Yesterday I stepped on the scale for the first time since going to rehab, and I was down 10 lbs. I can't keep going like this. I'm not eating enough, and am still having loose stools, not necessarily every day, but most. I cannot see how my body and soul can begin to heal when it's not getting enough nutrition. This rehab place just totally fucked up my brain chemistry and it's going to take something drastic to pull me out of this; five years ago that was ECT. I've not had any active suicidal ideation since leaving rehab, but while I was there I sure did. In fact, for the first week I was there, they had a behavioral health tech with me around the clock. I seriously thought I was going to die, being very afraid, yet at the same time, terrified I was going to die because of what they were putting my body through. I did do the Genesight testing while there... if you're not familiar with it, a cheek swab tells them which psychotropic medications your body tends to metabolize easier and with less side effects than others; interestingly, the benzo they switched me to from Xanax when I arrived, falls in the category of being one that side effects can be magnified. I mean, I was walking around like a zombie most of the time, fighting disassociation and catatonia. I couldn't look at people when I talked to them sometimes, and just going in the dining hall was too loud for me... too much stimulation.
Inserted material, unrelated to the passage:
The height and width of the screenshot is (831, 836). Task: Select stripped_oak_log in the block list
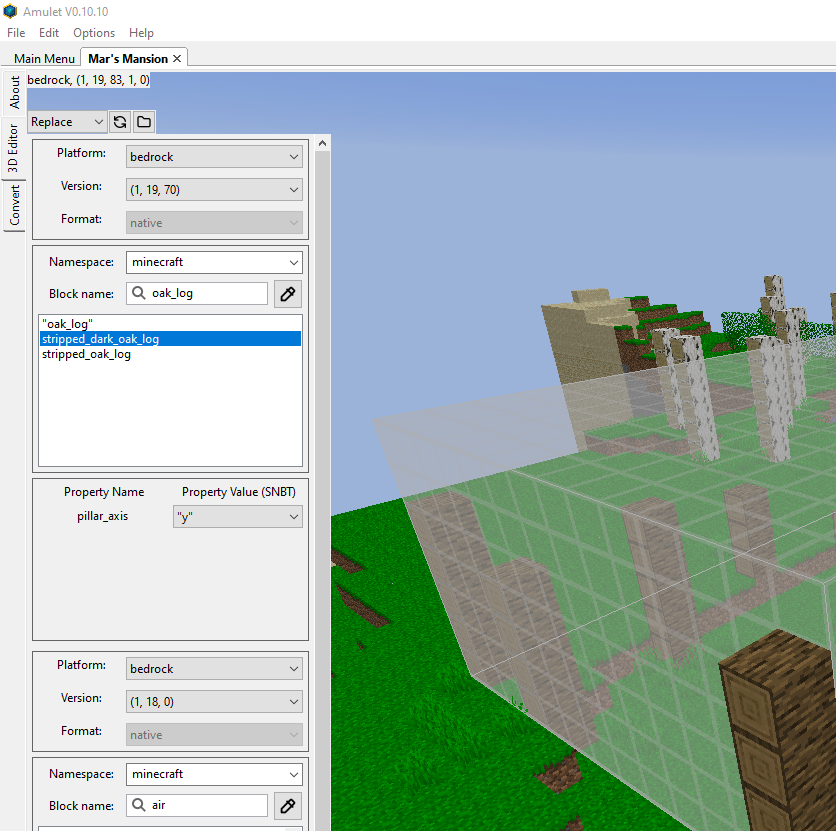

So armed with that Genesight information, I'm hoping once I find a new psychiatrist out here, we can start tweaking meds to pull me out of this.
There's probably a lot more to tell you about how traumatic the last several weeks have been. Until I get new providers lined up and completely transitioned, my therapist, psychiatrist and marriage counselor are willing to do phone sessions with us. But with the two-hour time difference, that's going to be a challenge.